Irrelevant or bad data, or irrelevant messaging
It is important to think about what your subscribers are expecting to receive from you and ensure that your content is relevant and aligned to expectations. Segment your list so that you can send the right content to the right people. You want to make them feel your event is unmissable and by attending they will become better at their jobs. If you aren’t doing this and give them generic content, they won’t click links.
Poor design or mobile experience
Make sure your emails look good and all design elements work mobile as well as desktop. Limit copy length, test the layout, monitor image sizes and avoid Flash or video embeds to ensure none of those elements are hindering your CTOR.

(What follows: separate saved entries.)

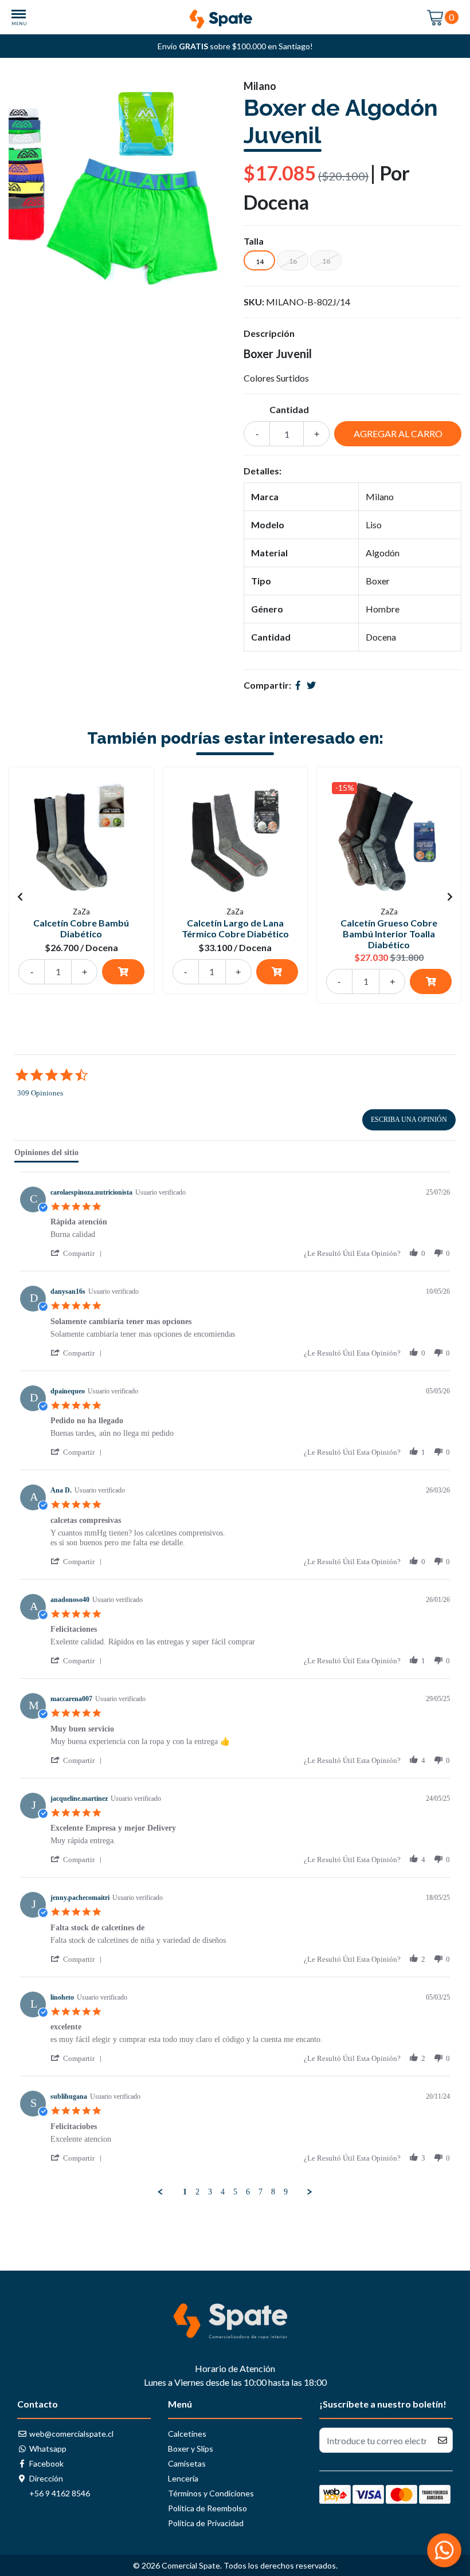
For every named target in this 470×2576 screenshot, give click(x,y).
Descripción (269, 333)
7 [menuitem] (260, 2192)
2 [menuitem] (197, 2192)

Call to actions (CTA) are not prominent enough The best CTAs should grab the subscriber’s attention and are action-orientated (create that sense of urgency), eye-catching, legible and concise. Make sure your CTAs sit in the right spot – too early in your email and you won’t have had the chance to make a compelling case for clicking; too far down and you may find people drop off.
Benchmarks are essential to event success
It’s quite simple really: if you don’t constantly benchmark your email marketing performance – ideally using both industry averages (provided in this blog) and your own internal averages – you won’t know how your email marketing is performing or how to improve it!
MPG will be closely monitoring the impact of GDPR on industry benchmarks and we will be updating our guidance here for conference and exhibition marketers towards the end of this year. So, watch this space for updates!